> What needs to be done
Return only the lines below starting at the line containing "Collapse the Floating potentials node" and ending at the line containing "Select the small green life fragment", both included, exactly as they are and with no pictures.

> Data for review
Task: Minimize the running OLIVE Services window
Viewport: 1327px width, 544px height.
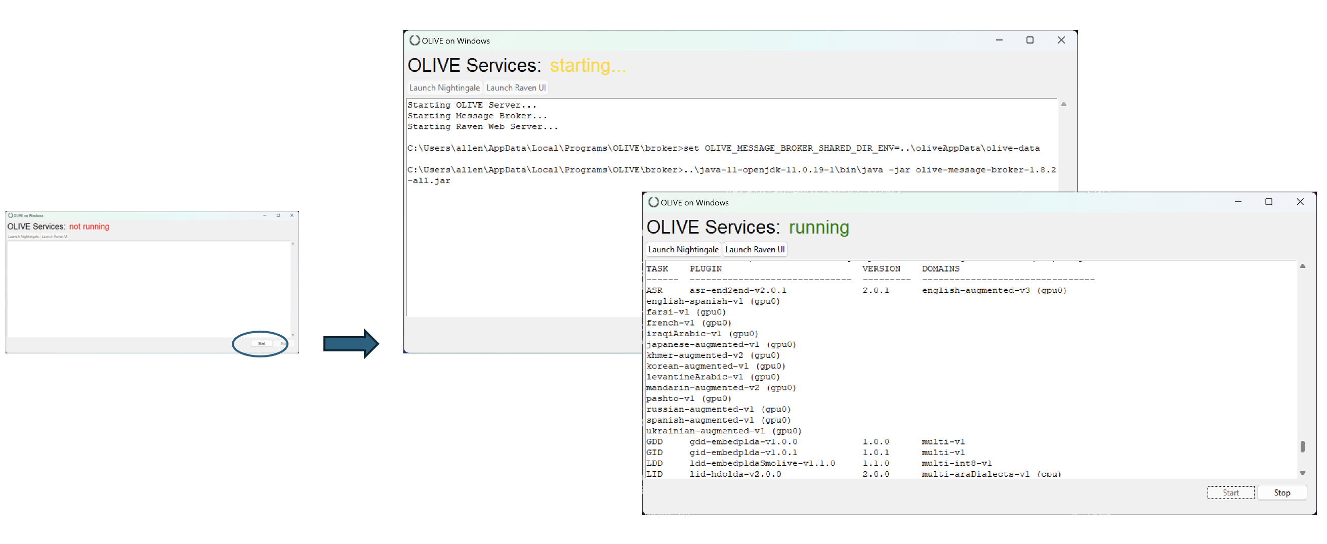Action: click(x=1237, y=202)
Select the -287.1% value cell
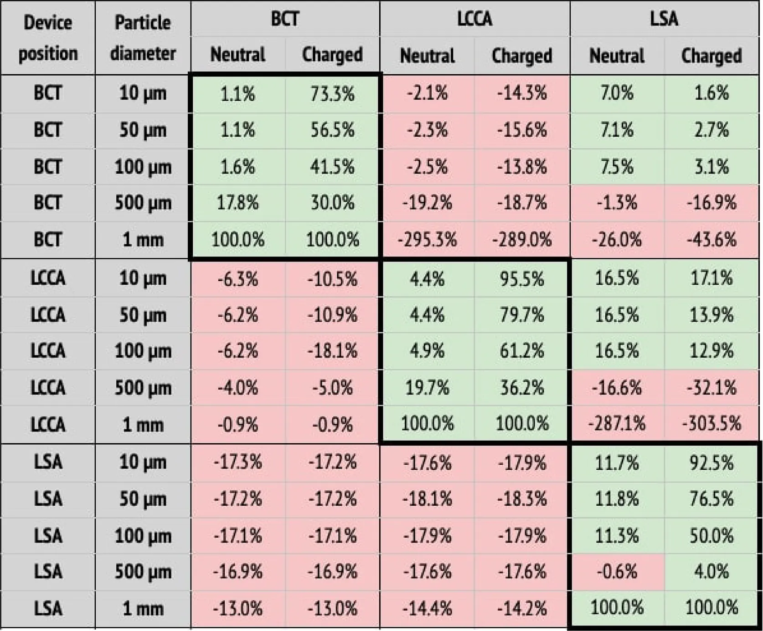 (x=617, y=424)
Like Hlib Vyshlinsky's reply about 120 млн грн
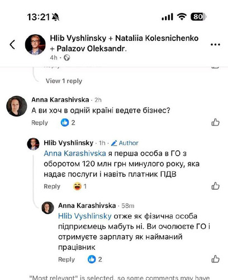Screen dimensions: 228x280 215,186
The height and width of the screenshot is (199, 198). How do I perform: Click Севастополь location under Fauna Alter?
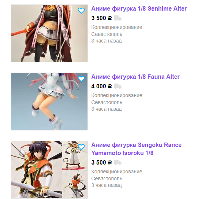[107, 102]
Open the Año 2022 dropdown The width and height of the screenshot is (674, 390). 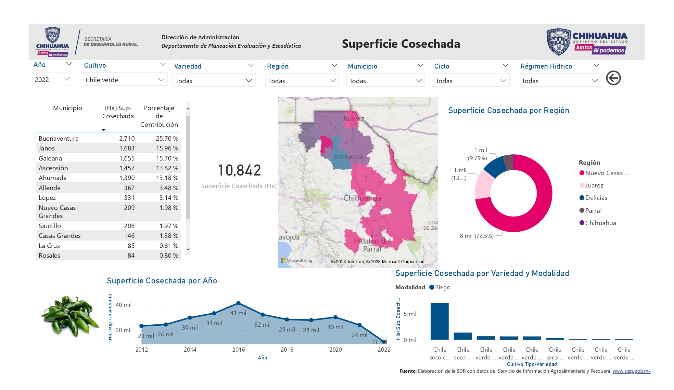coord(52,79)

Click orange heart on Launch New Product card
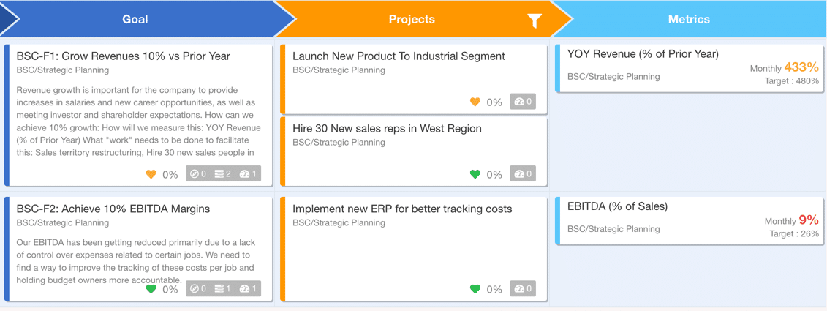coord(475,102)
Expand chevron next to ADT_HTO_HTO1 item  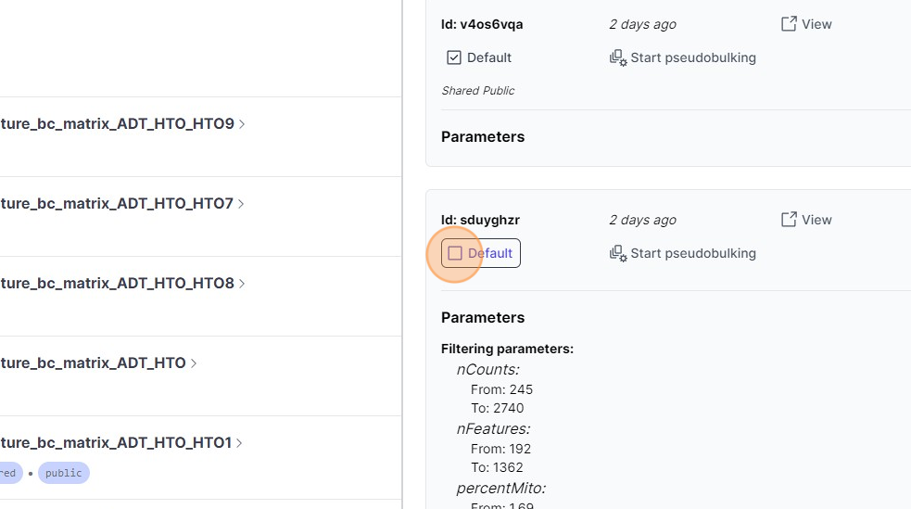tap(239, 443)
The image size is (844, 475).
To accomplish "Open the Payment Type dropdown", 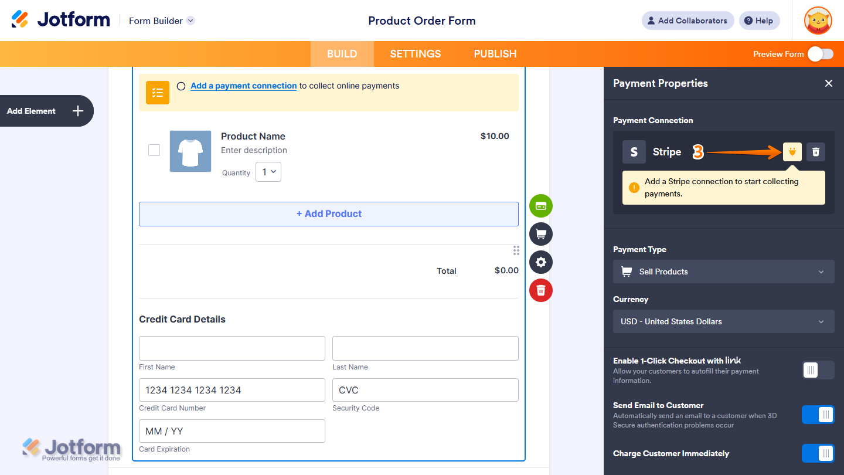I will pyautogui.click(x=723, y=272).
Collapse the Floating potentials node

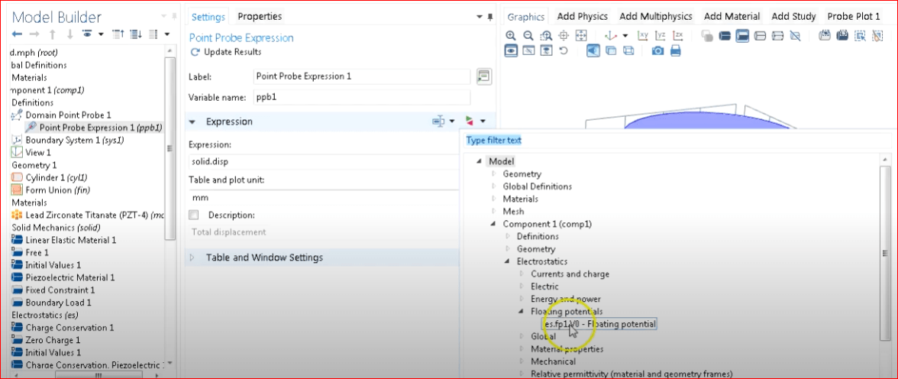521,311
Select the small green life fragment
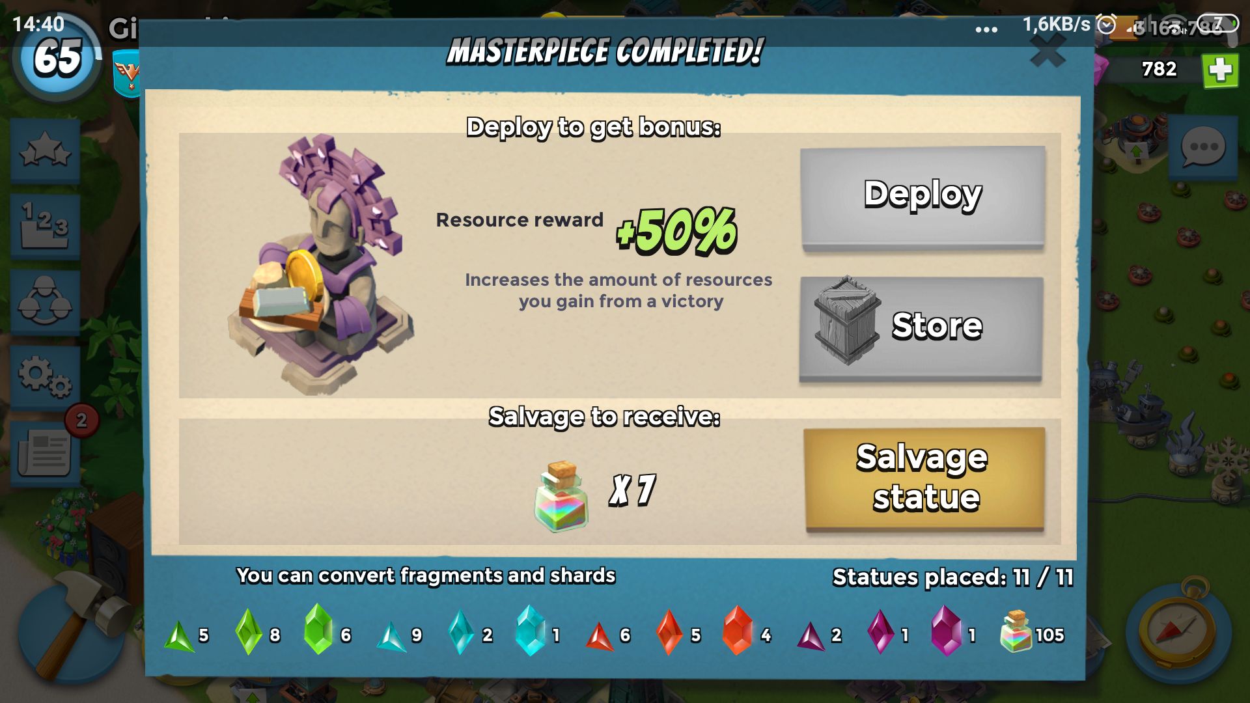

--

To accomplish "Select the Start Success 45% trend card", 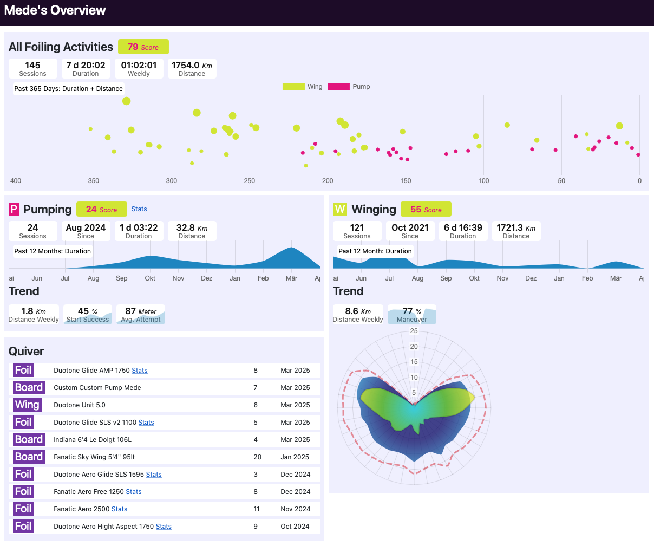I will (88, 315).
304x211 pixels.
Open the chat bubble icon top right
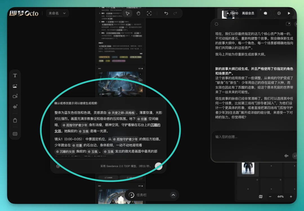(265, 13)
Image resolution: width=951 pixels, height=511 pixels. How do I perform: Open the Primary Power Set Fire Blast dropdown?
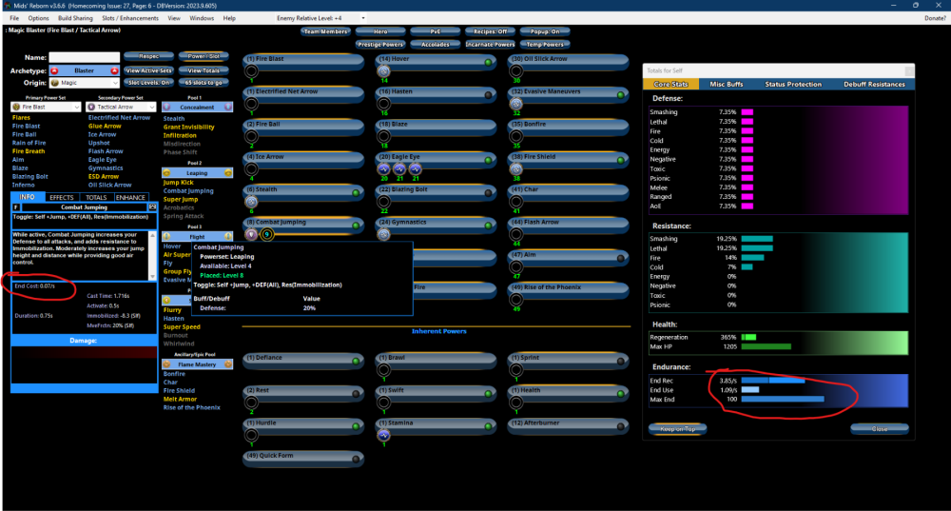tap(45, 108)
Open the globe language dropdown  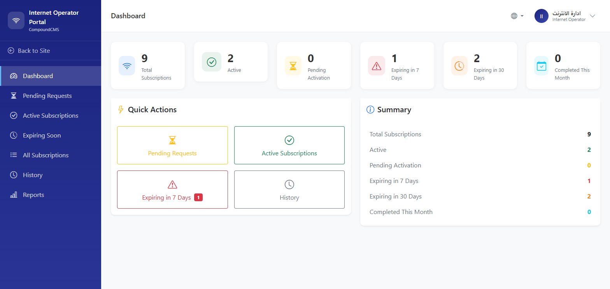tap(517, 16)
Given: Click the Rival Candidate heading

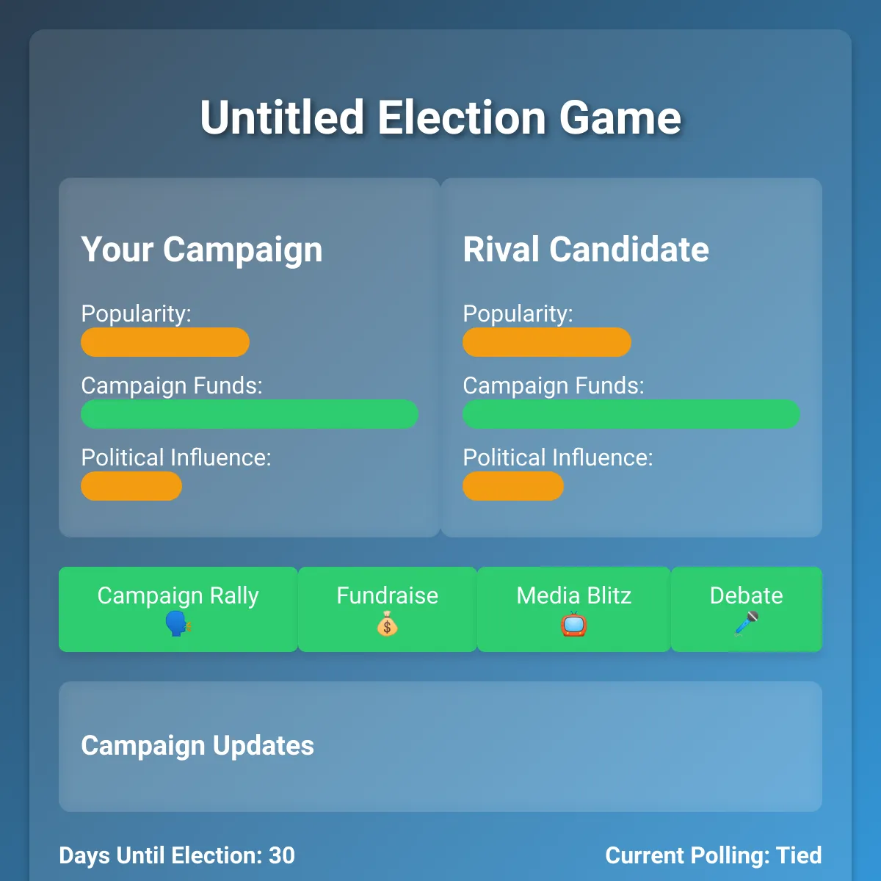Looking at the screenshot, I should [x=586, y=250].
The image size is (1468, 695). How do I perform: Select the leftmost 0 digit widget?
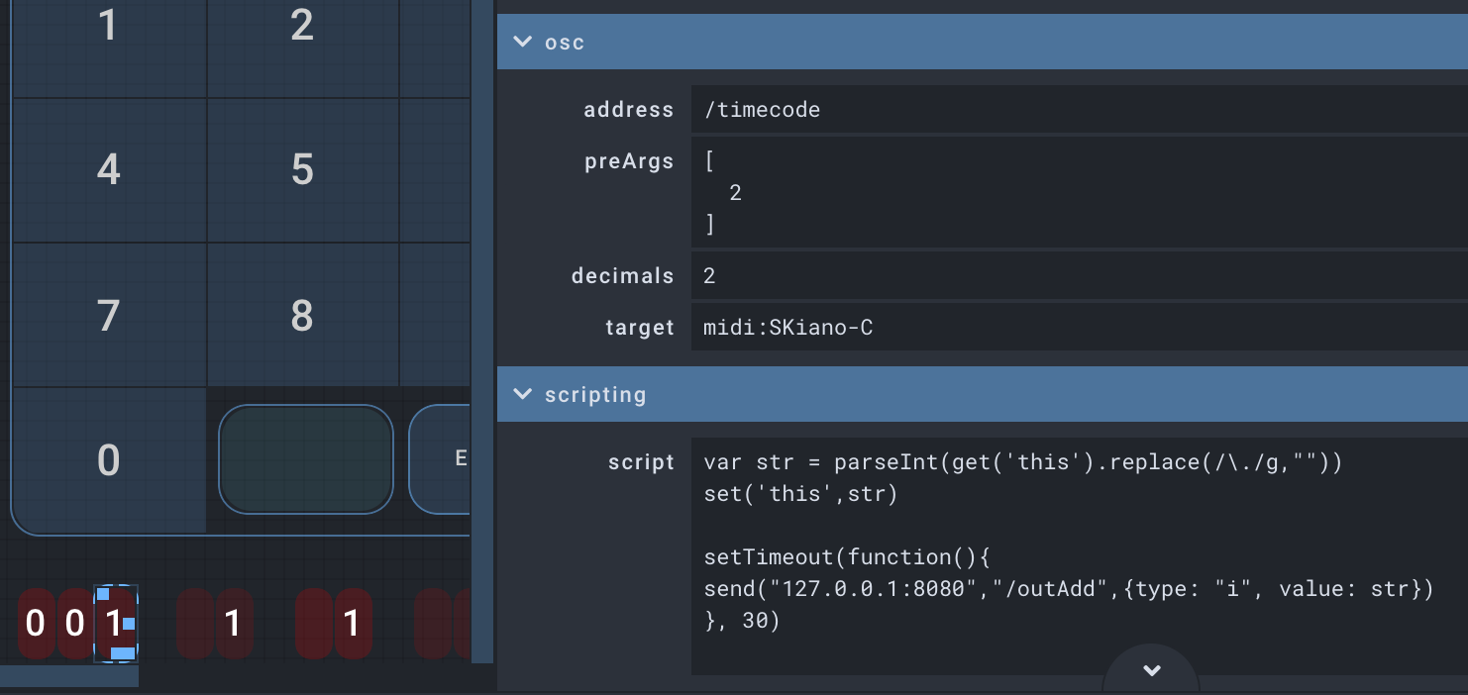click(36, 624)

> Exercise result
Collapse the Floating potentials node

521,311
Select the small green life fragment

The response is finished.